Only the lines below from the one containing "Exit fullscreen using the shrink icon" to the one containing "Open the Messages" should be repeated, both included and unchanged.

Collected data
◆ ◆ ◆ ◆ ◆

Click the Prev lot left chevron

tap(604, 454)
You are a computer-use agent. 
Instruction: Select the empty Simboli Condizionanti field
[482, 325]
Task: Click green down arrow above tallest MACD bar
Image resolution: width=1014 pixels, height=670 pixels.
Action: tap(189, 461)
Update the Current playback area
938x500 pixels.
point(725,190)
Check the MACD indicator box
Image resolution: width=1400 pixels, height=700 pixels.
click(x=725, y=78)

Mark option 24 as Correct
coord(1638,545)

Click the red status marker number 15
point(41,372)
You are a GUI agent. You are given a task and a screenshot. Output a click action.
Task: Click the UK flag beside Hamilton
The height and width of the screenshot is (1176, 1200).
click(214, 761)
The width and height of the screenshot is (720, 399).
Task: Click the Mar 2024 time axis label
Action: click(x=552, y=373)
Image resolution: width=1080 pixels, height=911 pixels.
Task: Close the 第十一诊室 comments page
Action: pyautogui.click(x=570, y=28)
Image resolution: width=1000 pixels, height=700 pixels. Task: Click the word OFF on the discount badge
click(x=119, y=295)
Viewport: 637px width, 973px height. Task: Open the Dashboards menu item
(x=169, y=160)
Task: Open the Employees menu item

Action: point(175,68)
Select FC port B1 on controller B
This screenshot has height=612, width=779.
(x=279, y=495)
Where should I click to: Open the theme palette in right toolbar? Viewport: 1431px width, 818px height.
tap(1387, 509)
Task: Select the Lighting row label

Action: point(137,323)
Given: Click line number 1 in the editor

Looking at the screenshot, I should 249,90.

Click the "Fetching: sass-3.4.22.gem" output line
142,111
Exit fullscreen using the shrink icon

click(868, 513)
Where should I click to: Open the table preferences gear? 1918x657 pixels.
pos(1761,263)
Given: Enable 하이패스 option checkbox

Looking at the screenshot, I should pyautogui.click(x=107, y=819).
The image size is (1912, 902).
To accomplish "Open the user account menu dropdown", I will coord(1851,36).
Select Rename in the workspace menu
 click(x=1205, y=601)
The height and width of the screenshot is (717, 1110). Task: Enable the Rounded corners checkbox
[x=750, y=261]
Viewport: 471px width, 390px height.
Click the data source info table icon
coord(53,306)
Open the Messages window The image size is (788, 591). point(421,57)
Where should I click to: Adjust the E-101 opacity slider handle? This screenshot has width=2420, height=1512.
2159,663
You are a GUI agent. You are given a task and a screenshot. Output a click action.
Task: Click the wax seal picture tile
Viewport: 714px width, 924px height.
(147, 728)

◆ ◆ ◆ ◆ ◆

** SOLUTION **
Exit fullscreen using the shrink icon

click(868, 513)
Where should I click to: Open the table preferences gear? 1918x657 pixels.
pos(1761,263)
Given: Enable 하이패스 option checkbox

Looking at the screenshot, I should pyautogui.click(x=107, y=819).
The image size is (1912, 902).
To accomplish "Open the user account menu dropdown", I will coord(1851,36).
Select Rename in the workspace menu
 click(x=1205, y=601)
The height and width of the screenshot is (717, 1110). Task: Enable the Rounded corners checkbox
[x=750, y=261]
Viewport: 471px width, 390px height.
Click the data source info table icon
coord(53,306)
Open the Messages window The image size is (788, 591). point(421,57)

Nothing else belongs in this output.